Material:
[start]
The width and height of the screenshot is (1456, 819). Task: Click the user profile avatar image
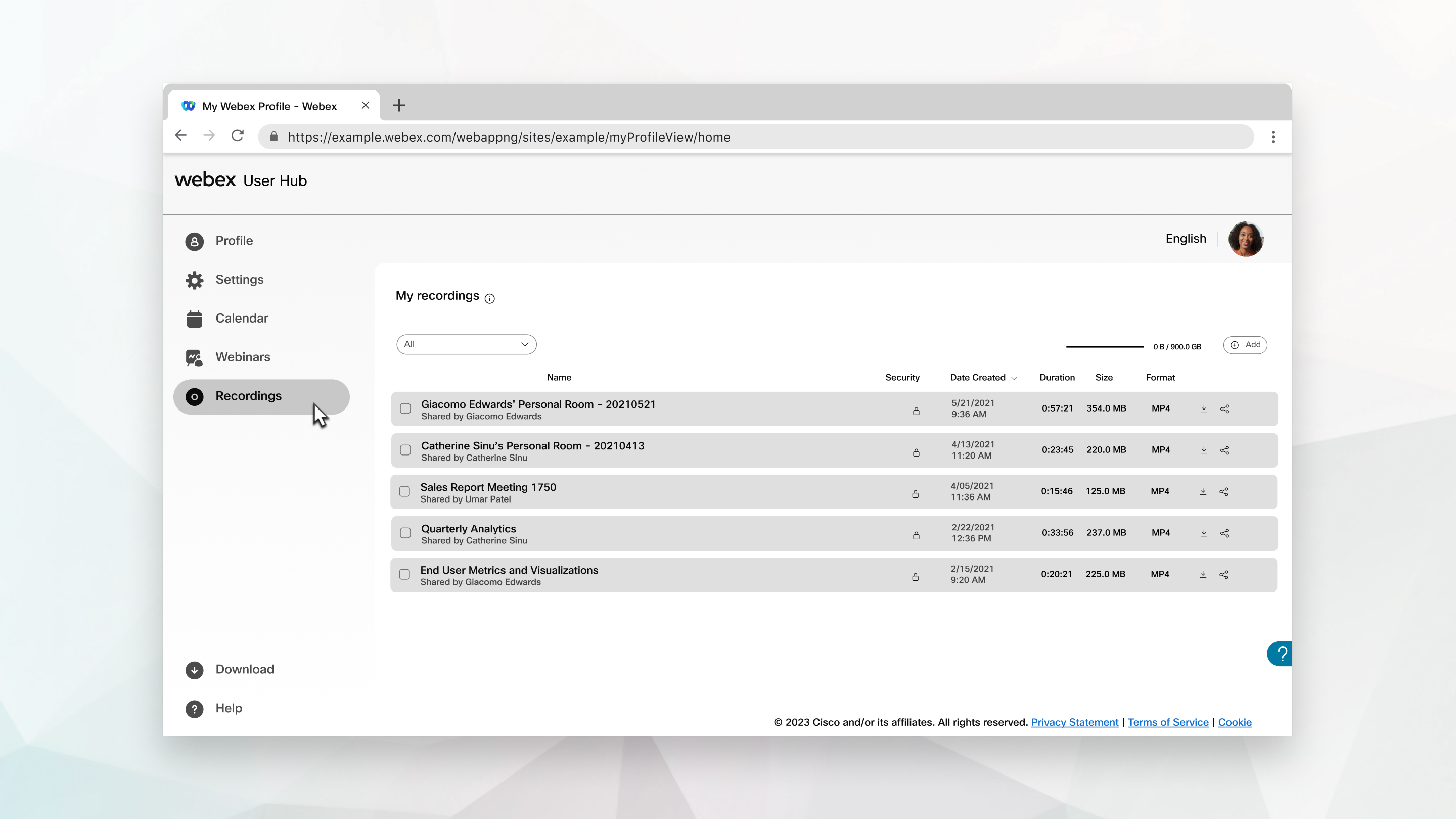1246,238
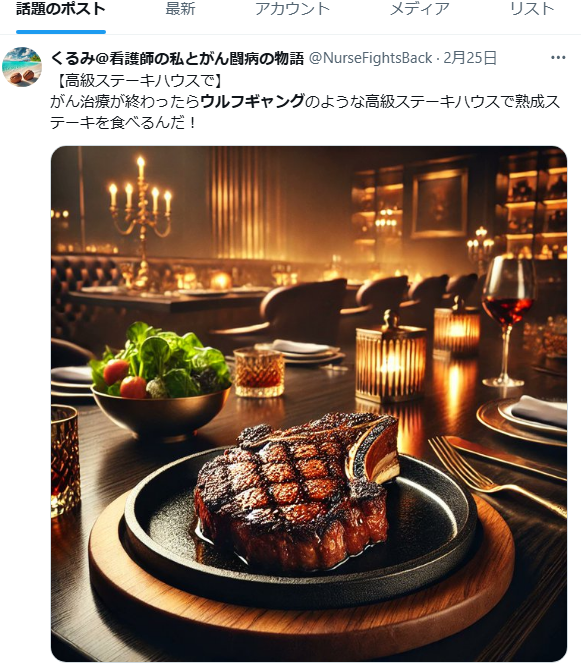Click the blue active tab underline indicator

pos(61,32)
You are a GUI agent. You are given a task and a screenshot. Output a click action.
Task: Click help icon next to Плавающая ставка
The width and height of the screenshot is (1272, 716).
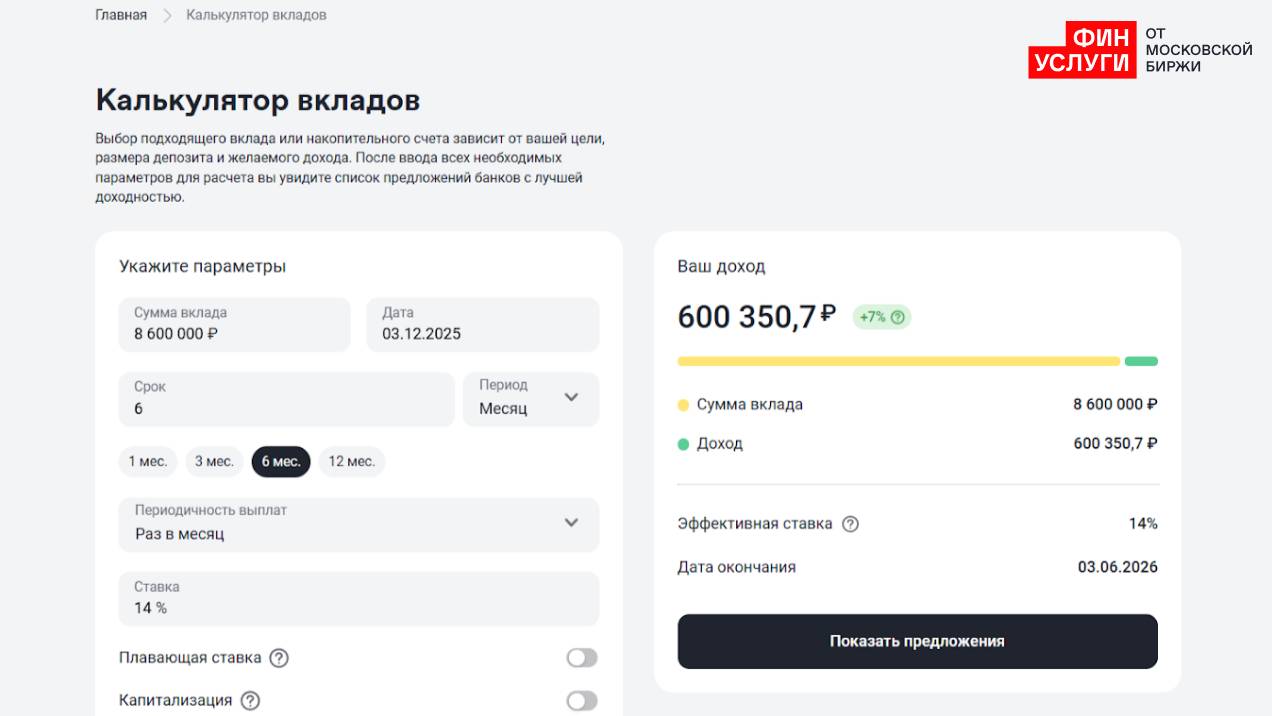tap(279, 658)
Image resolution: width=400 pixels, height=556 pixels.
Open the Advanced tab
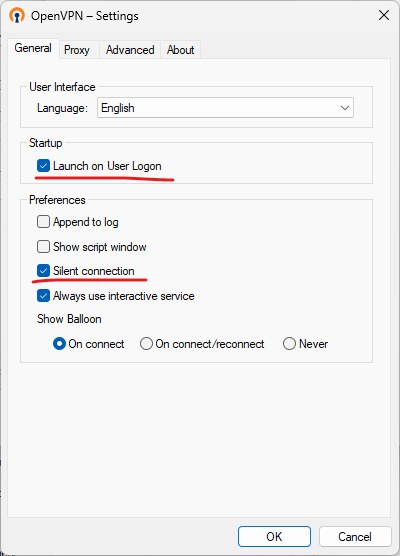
[end]
Written request: Copy the lines above word for word, leaving out the pictures.

Task output:
The width and height of the screenshot is (1456, 819). Task: Click the user profile avatar image
1246,238
Click the blue active tab underline indicator

pos(61,32)
You are a GUI agent. You are given a task and a screenshot. Output a click action.
Task: Click help icon next to Плавающая ставка
The width and height of the screenshot is (1272, 716).
tap(279, 658)
Image resolution: width=400 pixels, height=556 pixels.
Open the Advanced tab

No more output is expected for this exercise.